A white, 17-year-old police admirer has been arrested after two people were shot to death during a third straight night of protests in Kenosha, Wisconsin, over the police shooting of African American man Jacob Blake.
Kyle Rittenhouse, of Antioch, Illinois, about 25km from Kenosha, was taken into custody in Illinois on suspicion of first-degree intentional homicide in Tuesday's attack that was largely captured on mobile phone video.
The shooting left a third person wounded.
"I just killed somebody," the gunman, carrying a semi-automatic rifle, could be heard saying at one point during the rampage that erupted just before midnight in the city of 100,000 people midway between Milwaukee and Chicago.
In the wake of the killings, Wisconsin Governor Tony Evers authorised the deployment of 500 members of the National Guard to Kenosha, doubling the number of troops.
"A senseless tragedy like this cannot happen again," the governor, a Democrat, said in a statement.
In Washington, the Justice Department said it is sending in more than 200 federal agents from the FBI and US Marshals Service in response to the unrest.
The White House said up to 2000 National Guard troops would be made available.
The dead were identified only as a 26-year-old Silver Lake, Wisconsin, resident and a 36-year-old from Kenosha. The wounded person, a 36-year-old from West Allis, Wisconsin, was expected to survive, police said.
"We were all chanting 'Black lives matter' at the gas station and then we heard, boom, boom, and I told my friend, "That's not fireworks,"' 19-year-old protester Devin Scott told the Chicago Tribune.
"And then this guy with this huge gun runs by us in the middle of the street and people are yelling, 'He shot someone! He shot someone!' And everyone is trying to fight the guy, chasing him, and then he started shooting again."
According to witness accounts and video footage, police apparently let the gunman walk past them and leave the scene with a rifle over his shoulder and his hands in the air as members of the crowd were yelling for him to be arrested because he had shot people.
Sheriff David Beth described a chaotic, high-stress scene, with lots of radio traffic and people screaming, chanting and running - conditions he said can cause "tunnel vision" among law officers.
Much of Rittenhouse's Facebook page is devoted to praising law enforcement, with references to Blue Lives Matter, a movement that supports police.
In a photograph posted by his mother, he is wearing what appears to be a blue law enforcement uniform as well as the kind of brimmed hat that state troopers wear.
The sheriff told the Milwaukee Journal Sentinel that militia members or armed vigilantes had been patrolling Kenosha's streets in recent nights, but he did not know if the gunman was among them.
However, video taken before the shooting shows police tossing bottled water from an armoured vehicle to what appear to be armed civilians walking the streets.
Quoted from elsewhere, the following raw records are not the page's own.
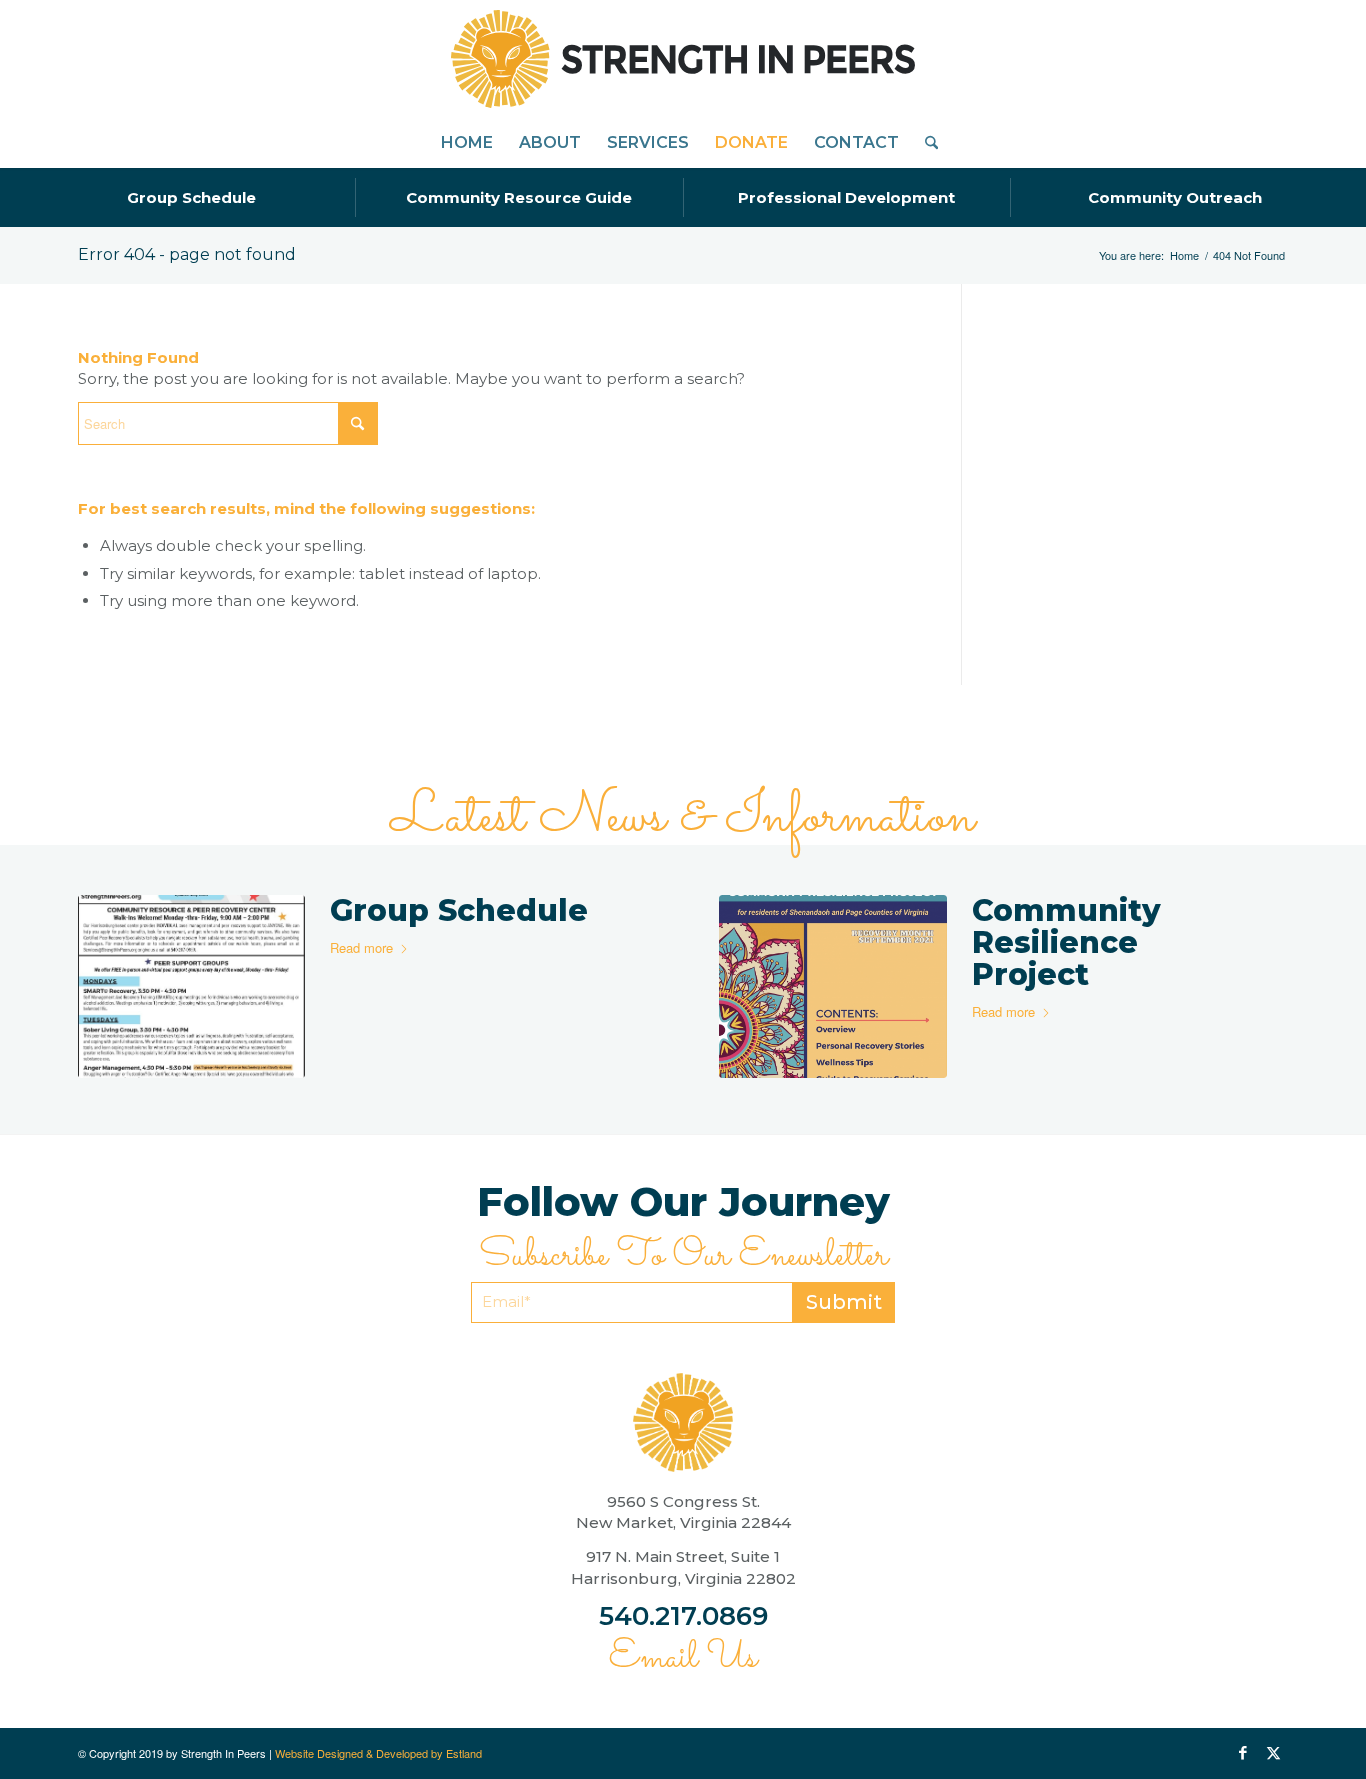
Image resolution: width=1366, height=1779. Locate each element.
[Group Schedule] (191, 987)
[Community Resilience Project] (832, 987)
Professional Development (846, 197)
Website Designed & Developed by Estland (378, 1753)
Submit (844, 1302)
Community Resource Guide (519, 197)
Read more (361, 947)
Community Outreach (1175, 197)
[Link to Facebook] (1243, 1753)
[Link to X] (1273, 1753)
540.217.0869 (683, 1616)
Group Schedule (191, 197)
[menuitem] (467, 143)
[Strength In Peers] (683, 59)
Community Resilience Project (1066, 942)
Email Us (683, 1658)
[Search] (925, 143)
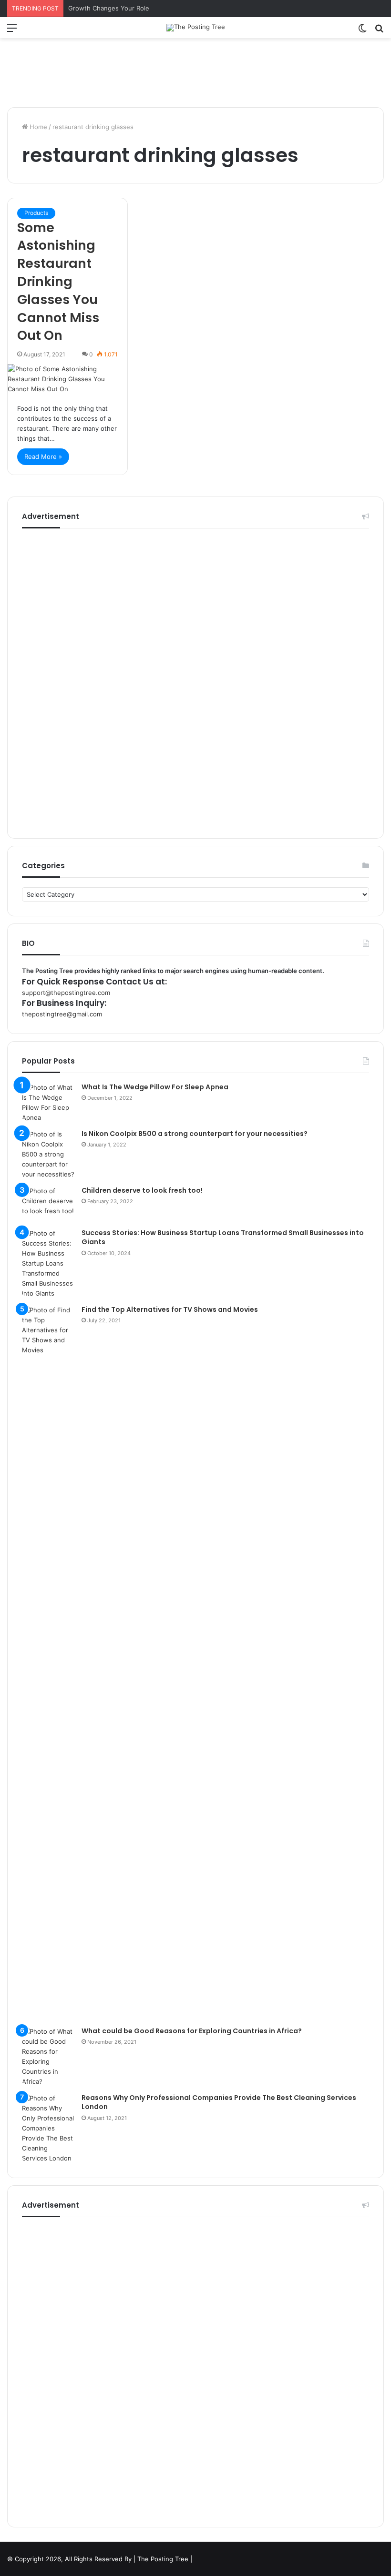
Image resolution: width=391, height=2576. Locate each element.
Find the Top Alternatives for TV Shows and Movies (170, 1309)
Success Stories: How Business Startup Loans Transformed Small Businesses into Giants (223, 1237)
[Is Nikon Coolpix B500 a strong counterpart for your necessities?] (48, 1154)
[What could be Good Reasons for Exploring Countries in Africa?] (48, 2057)
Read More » (43, 456)
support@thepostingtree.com (66, 992)
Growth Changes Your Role (108, 8)
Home (37, 127)
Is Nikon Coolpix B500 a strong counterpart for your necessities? (195, 1133)
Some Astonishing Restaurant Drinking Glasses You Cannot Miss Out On (58, 282)
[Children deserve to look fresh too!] (48, 1204)
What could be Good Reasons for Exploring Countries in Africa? (192, 2031)
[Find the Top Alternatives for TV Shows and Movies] (48, 1662)
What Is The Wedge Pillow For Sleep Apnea (155, 1087)
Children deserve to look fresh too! (142, 1190)
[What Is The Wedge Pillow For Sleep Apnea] (48, 1103)
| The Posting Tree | (163, 2559)
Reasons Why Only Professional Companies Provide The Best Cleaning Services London (219, 2102)
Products (36, 212)
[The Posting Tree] (195, 27)
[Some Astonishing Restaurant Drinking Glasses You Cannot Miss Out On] (67, 379)
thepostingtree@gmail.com (62, 1014)
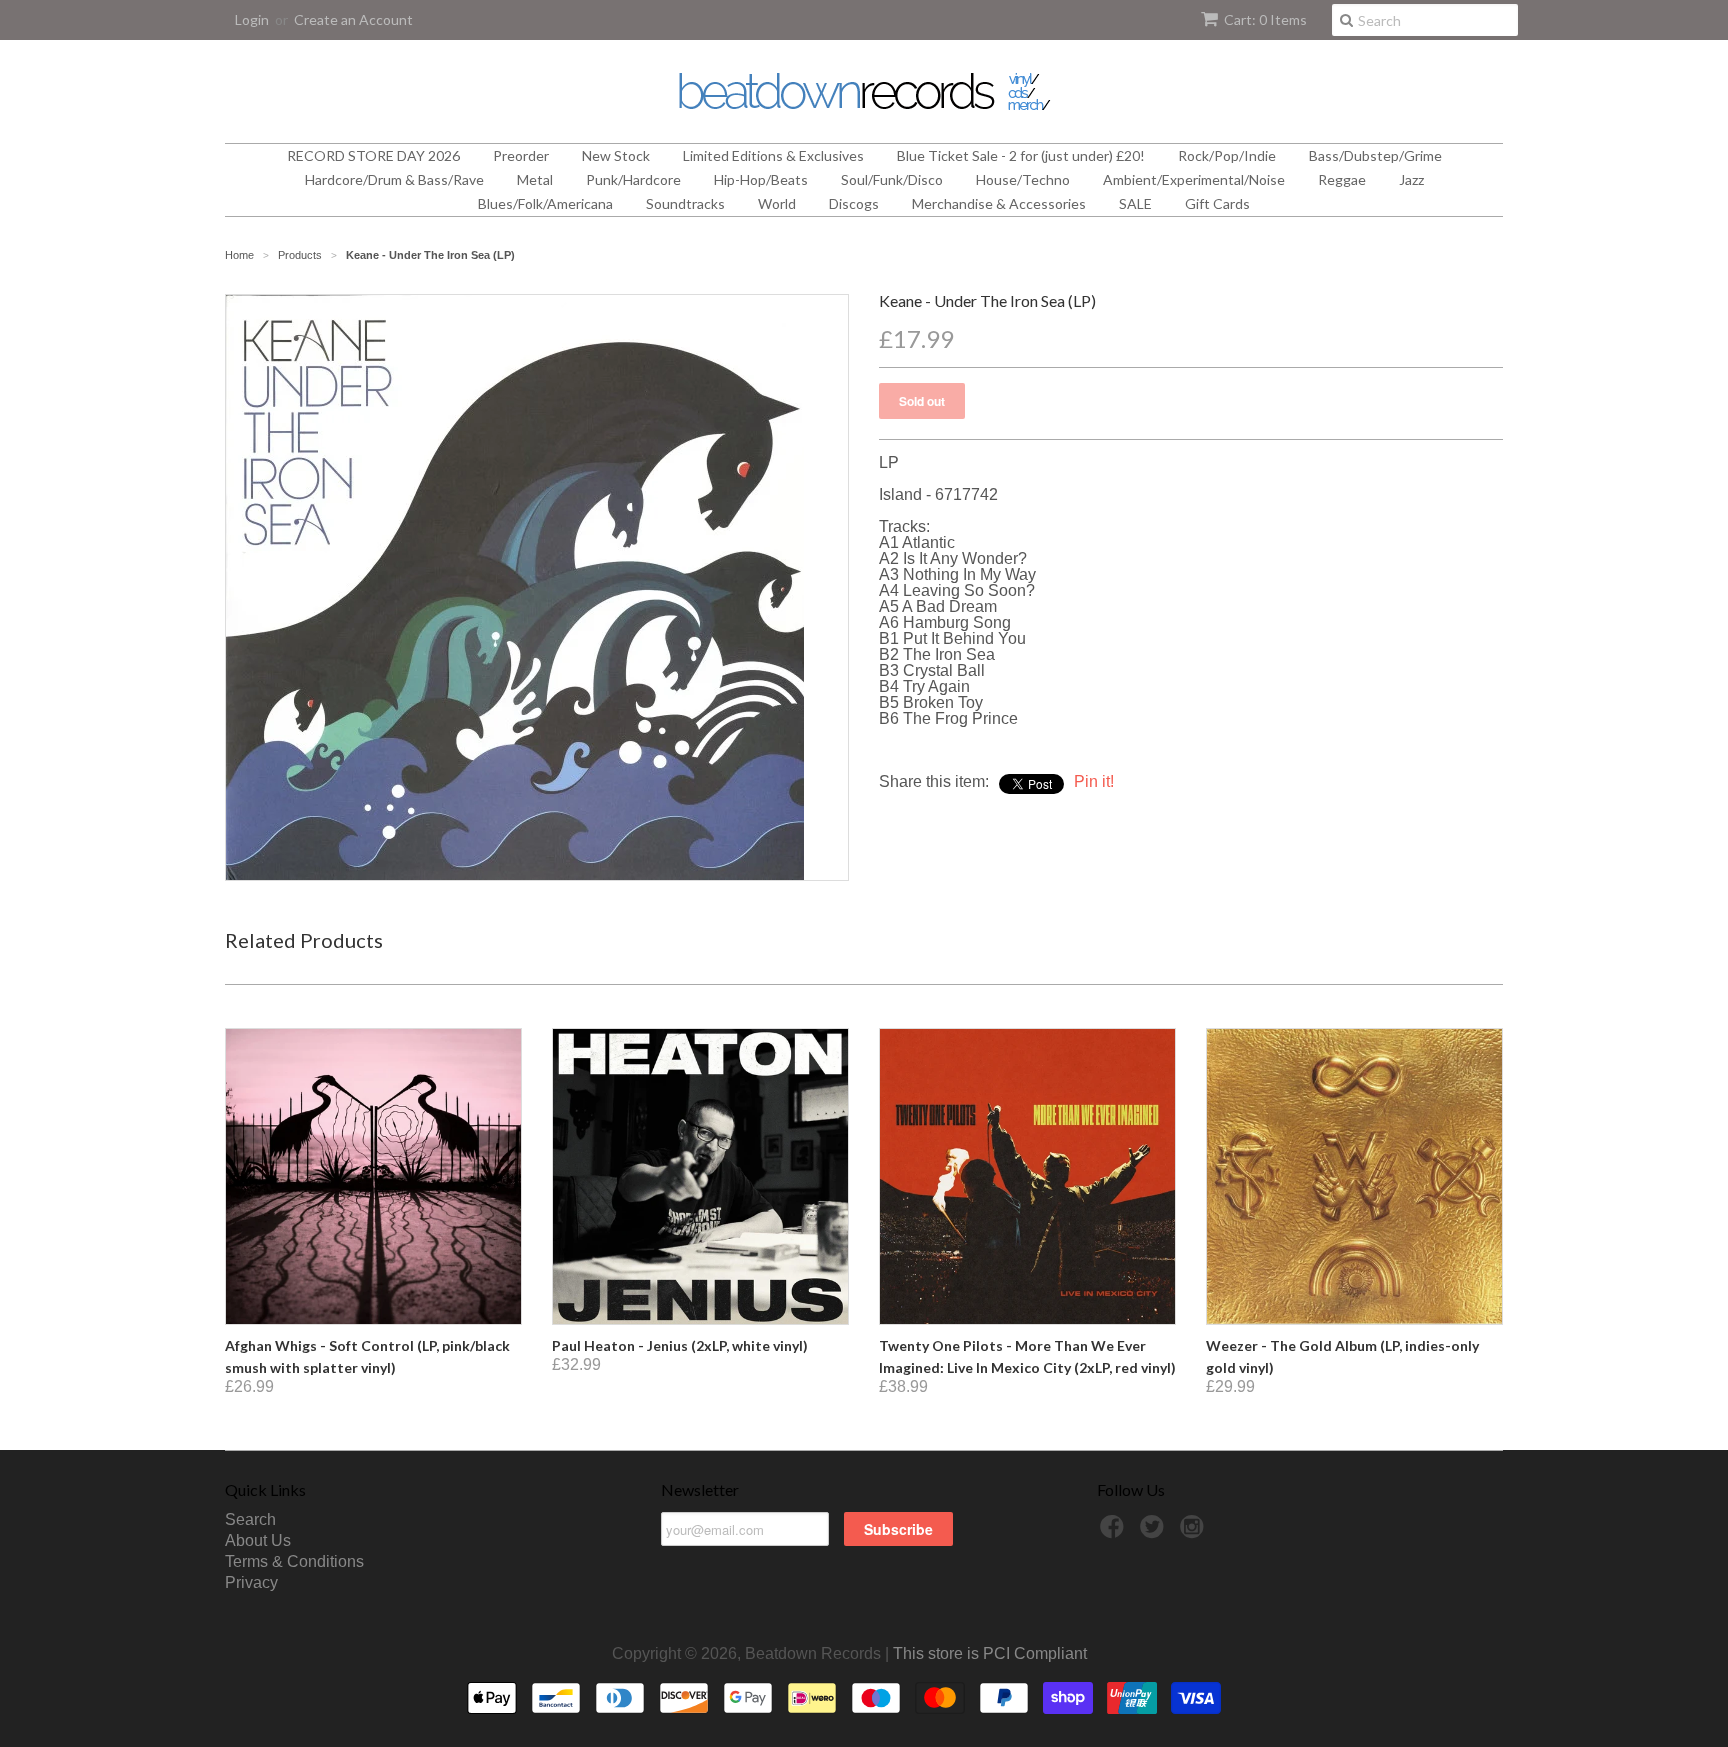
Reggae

And one of them appears to be the gunman.
"We appreciate you being here," an officer is heard saying to the group over a loudspeaker.
Blake, 29, was shot in the back seven times on Sunday as he leaned into his SUV, three of his children seated inside.
On Wednesday state authorities identified the officer who shot Blake as Rusten Sheskey, a seven-year veteran of the Kenosha Police Department.
State agents later recovered a knife from the driver's side floorboard of the vehicle, authorities said.
On Tuesday, Ben Crump, the lawyer for Blake's family, said it would "take a miracle" for Blake to walk again.